● TASK TO COMPLETE
Exclude the pictures and set down, unaltered, the lines from the one that holds "Given: Navigate to Groups via sidebar icon" through the end of the data.
START SUPPLIED DATA
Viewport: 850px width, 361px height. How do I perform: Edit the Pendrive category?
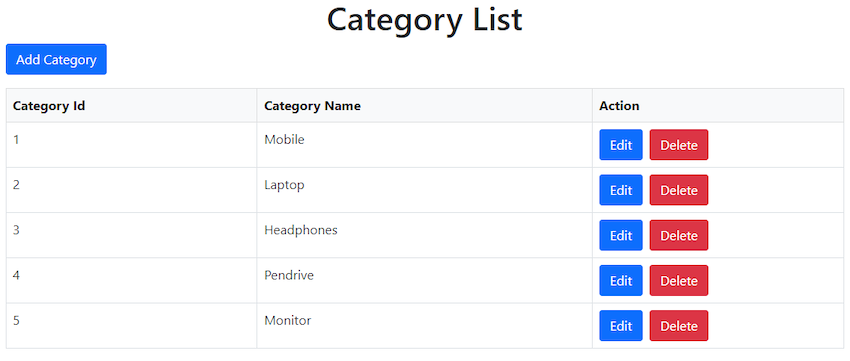point(621,281)
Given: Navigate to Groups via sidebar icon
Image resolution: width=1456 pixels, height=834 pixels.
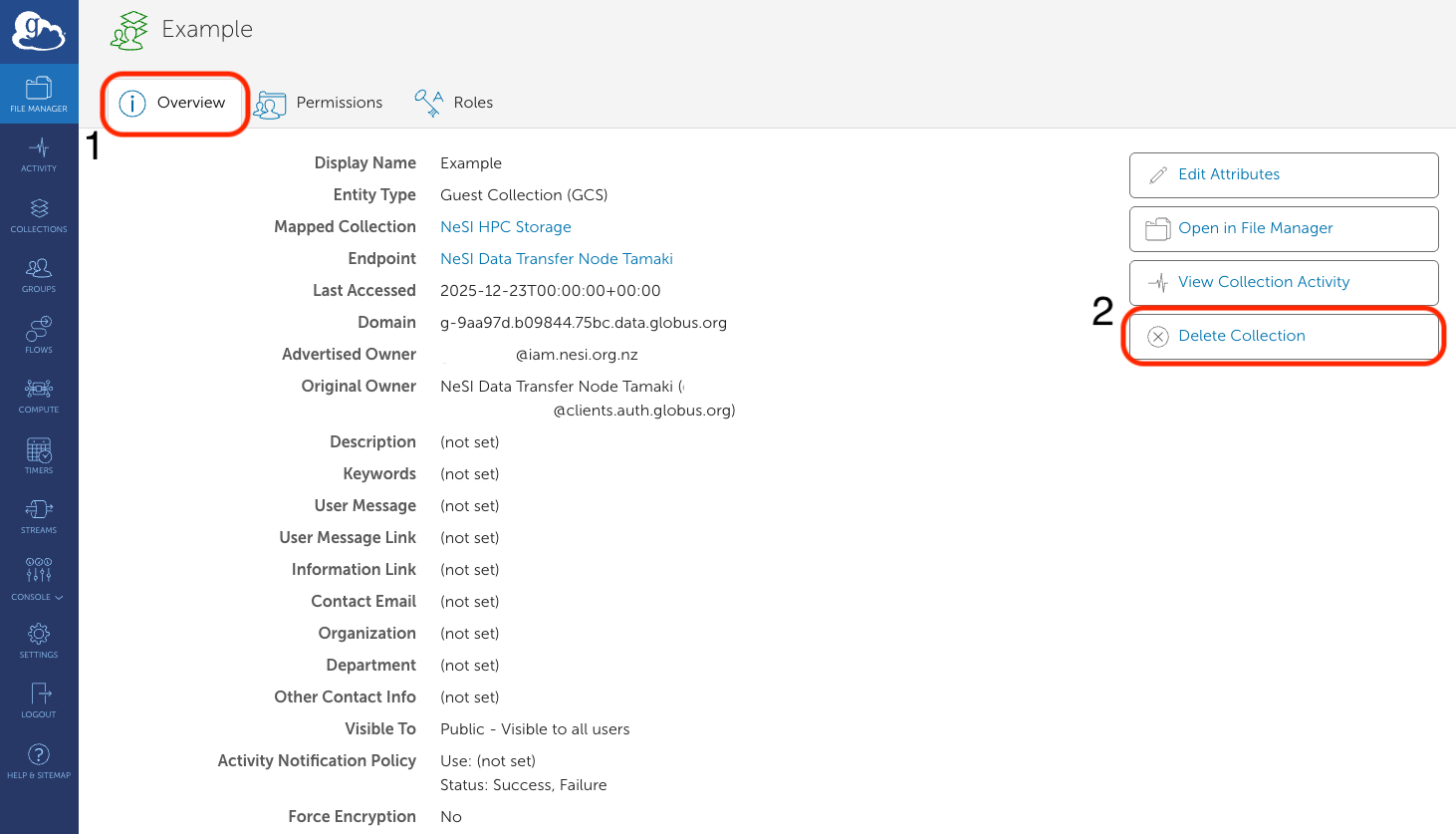Looking at the screenshot, I should click(39, 275).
END SUPPLIED DATA
● EXPECTED ANSWER
Given: Navigate to Groups via sidebar icon
Image resolution: width=1456 pixels, height=834 pixels.
Looking at the screenshot, I should click(39, 275).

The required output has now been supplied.